AICPA: Business Executive Optimism About U.S. Economy Hits Highest Mark Since 2018



Business executives are predicting the U.S. economy will roar back in the coming year, with revenue and profit growth expectations reaching levels not seen since 2018, according to the second quarter Economic Outlook Survey from the Association of International Certified Professional Accountants.

The survey polls CEOs, CFOs, controllers and other certified public accountants at U.S. companies who hold executive and senior management accounting roles.

Seventy percent of business executives expressed optimism about the U.S. economy over the next 12 months, up from 47% last quarter, as government relief funds, vaccine rollouts and relaxed workplace restrictions have improved business conditions. This marks the first time a majority of survey respondents have held a positive sentiment on the economy since the COVID-19 pandemic began in Q1/20, and it marks the highest level the measure has reached since Q2/18.

There are concerns, however. “Availability of skilled personnel” reemerged as the top-cited challenge for businesses as job recruitment turns up. In addition, two-thirds of business executives expressed concern about inflation, up from 44% last quarter,

Most of the outlook was overwhelmingly positive, however.

  • Business executives’ optimism about their own organization’s prospects over the next 12 months rose to 76% from 58% last quarter
  • 69% of executives said their companies plan to expand in the next 12 months, up from 58% last quarter
  • Profits are expected to grow by 4% in the next 12 months, more than doubling last quarter’s 1.9% forecast, and revenues are expected to climb 5%, up from 3%. Both projections are at their highest level since 2018.
  • The hiring picture is also significantly improved, with 33% of executives saying their companies plan to fill positions immediately, up from 19% last quarter. Another 14% said they have too few employees but are hesitant to hire. The percentage of executives who said their companies had too many employees declined from 7% to 4% quarter over quarter.

“What we’re seeing is a broad expectation that things will really open up in the second half of the year,” Ash Noah, CPA, CGMA, vice president and managing director of CGMA learning, education and development for the Association of International Certified Professional Accountants, representing the AICPA and CIMA, said. “Many issues remain, of course. Supply chains are still straining to meet demand in a number of sectors. The global response to the pandemic still contains many uncertainties, which impacts the United States. But we are clearly seeing growing confidence on the part of business executives that the worst is behind us.”

The AICPA survey tracks hiring and business-related expectations for the next 12 months. In comparison, the U.S. Department of Labor’s May employment report looks back on the previous month’s hiring trends.

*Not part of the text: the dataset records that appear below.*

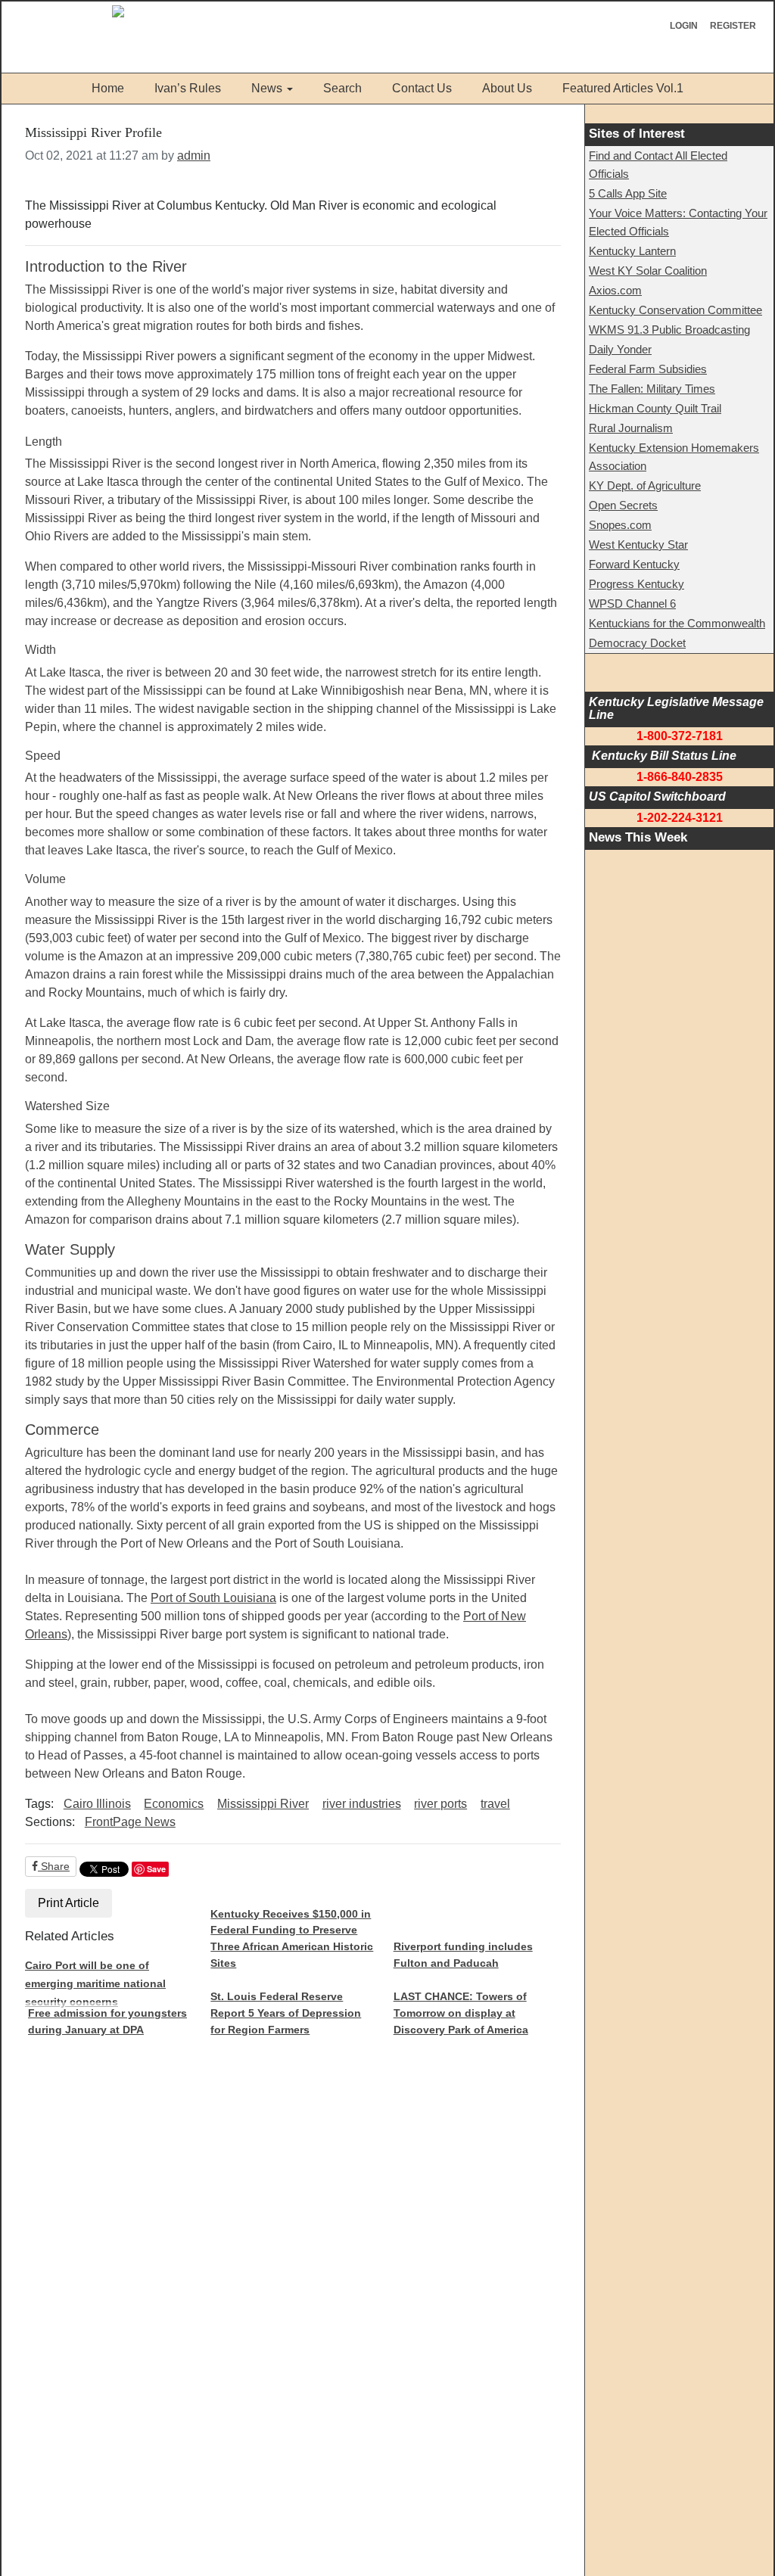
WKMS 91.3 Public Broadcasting (669, 329)
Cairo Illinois (97, 1803)
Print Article (68, 1902)
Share (54, 1866)
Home (108, 88)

The CPA Outlook Index — a gauge of executive sentiment within the AICPA survey — now stands at 78, up 10 points from last quarter and at its highest level since Q3/18. The index is a composite of nine, equally weighted survey measures set on a scale of zero to 100, with 50 considered neutral and higher numbers signifying positive sentiment. Every component of the index rose at least six points in the past quarter.

Other key findings of the survey:

  • 50% of business executives expressed optimism about the global economy, up from 37% last quarter
  • After “availability of skilled personnel,” the top challenges cited by businesses are “materials/supplies/equipment costs” — No. 6 last quarter — and “domestic political leadership.”
  • Companies’ input prices are predicted to increase by 4.4% over the next 12 months, up from last quarter’s forecast of 3.1%. Conversely, the prices executives expect their companies to charge are expected to increase 2.7% in that timeframe, up from 1.8% last quarter.
  • Sectors experiencing stepped-up hiring compared with last quarter include the category that includes pharmaceutical companies and medical device makers, manufacturing and hospitality and entertainment. Those experiencing increases ramp down include banking and real estate.

The second quarter AICPA survey was conducted from April 27 to May 24 and included 770 qualified responses from CPAs who hold leadership positions such as CFO or controller at their companies.